Thursday 31 May 2018

Panther Against Panzer

Norm McCabe’s a real enigma, at least when it comes to directing at Warner Bros. There’s something odd about his timing that I just can’t place. His stories trot along like one big set-up with very little payoff, and he seems to have been forced into tossing in patriotic, war-time references that are lost on people today.

Here’s an example from Who’s Who At the Zoo, a 1942 short that borrows Tex Avery’s spot-gag format and marries it with 1930s Bob Clampett-style animation (ie. not the outrageous Scribner/Gould stuff). Narrator Bob Bruce intones about a black panther finishing a hearty meal. The well-animated animal then looks into its dish, sees something, and adopts the half-closed-eye goofy look (with voice to match) you’d find in Clampett’s Porky Pig cartoons.

“Alum-a-lim-alah-lum-um,” he says dopily, pointing to a star at the bottom before tossing it into a scrap pile to help win the war (“Dixie” plays in the background, but we presume the reference isn’t to the Civil War).



Whether theatre audiences cheered or stuck out their chests or swore at “Huns” under their breaths when watching this, I don’t know. I doubt that they laughed, though. Said one small-town theatre owner to the Motion Picture Herald in August 1942: “If another cartoon is produced trying to create funny expressions by various animals, we certainly will not use it. This had only one laugh and that seemed strained.” However, Showmen’s Trade Review (April 1942) declared it “funny,” so what do I know?

John Carey gets the sole animation credit here. Vive Risto, Cal Dalton and Izzy Ellis were also in the McCabe unit. McCabe was gone by November, making military films for FMPU.

1 comment:

  1. According to Cartoon Network's ToonHeads, Chuck Jones stayed after hours to help McCabe with the layouts.

    I always enjoyed McCabe's cartoons.

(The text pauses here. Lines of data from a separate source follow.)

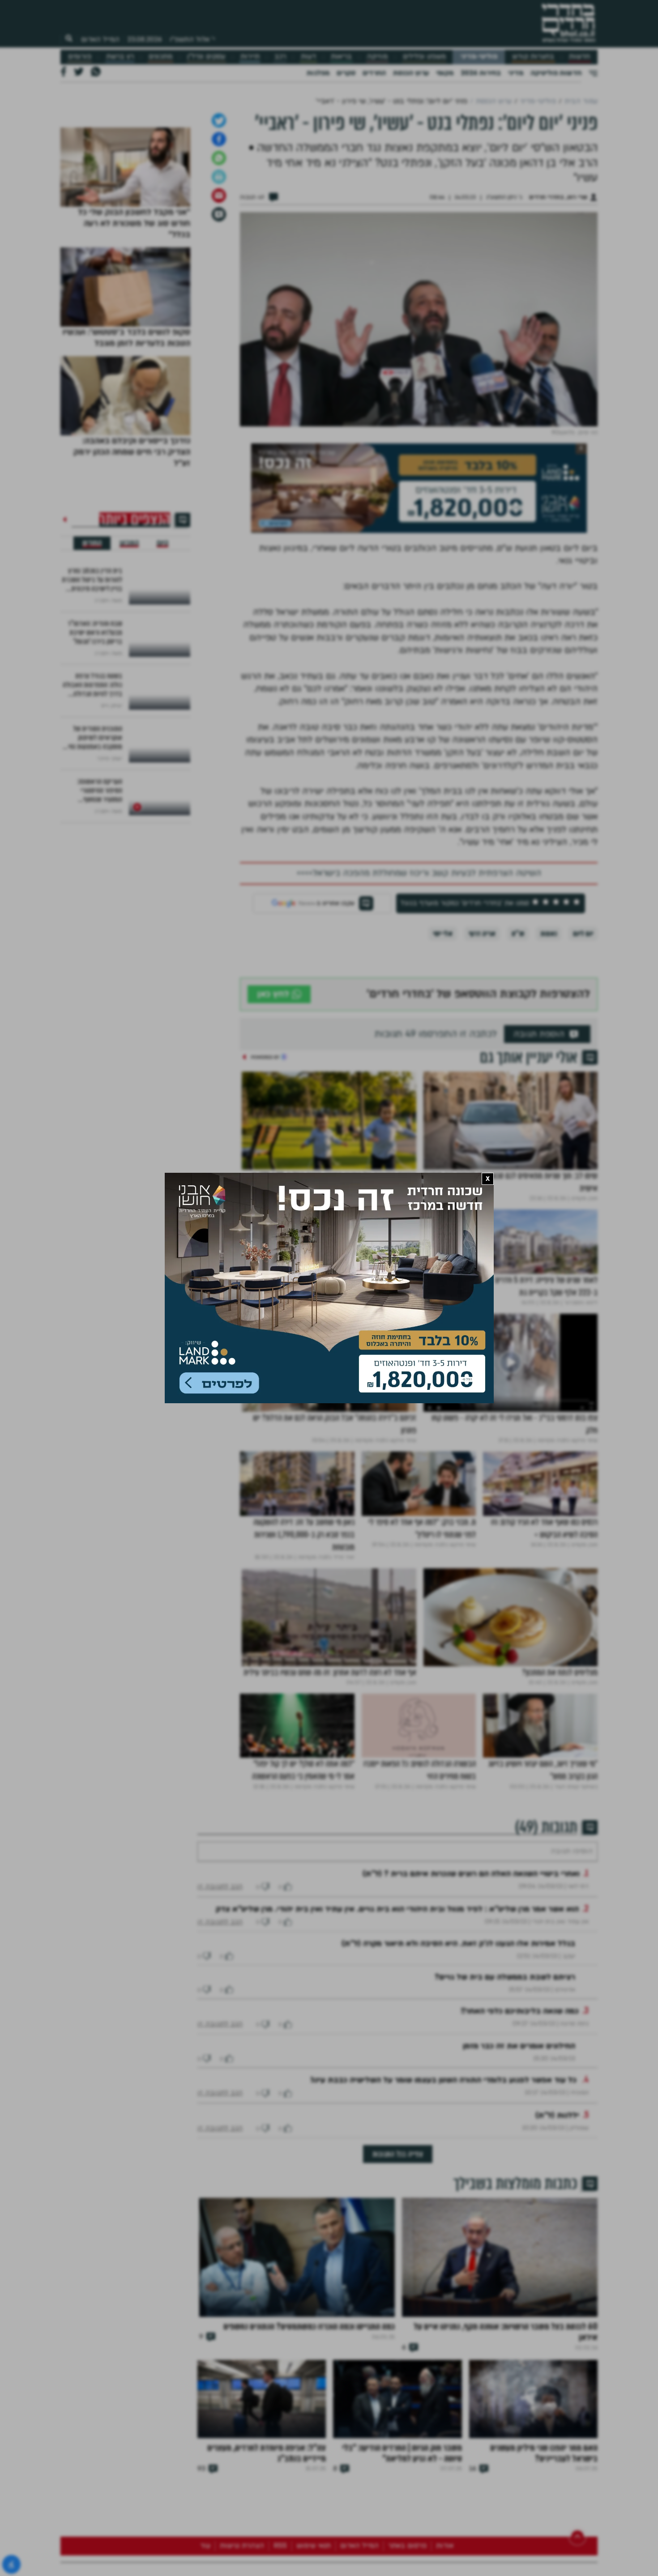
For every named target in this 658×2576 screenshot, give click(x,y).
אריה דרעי (482, 1027)
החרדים (374, 73)
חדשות (579, 56)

His spot-gags efforts feel like Clampett without a stronger bite, but given how Bob's Porky's were around the early forties, this doesn't totally feel out of place (hell, this could have easily been a recently discovered short from the Clampett unit; most of Norm, Carey, and even Tubby Millar's gags are just the same Clampett fluff, i.e Porky's "You Darlin'" theme, the Java Jive number in Robinson Crusoe Jr., wide grins, etc....).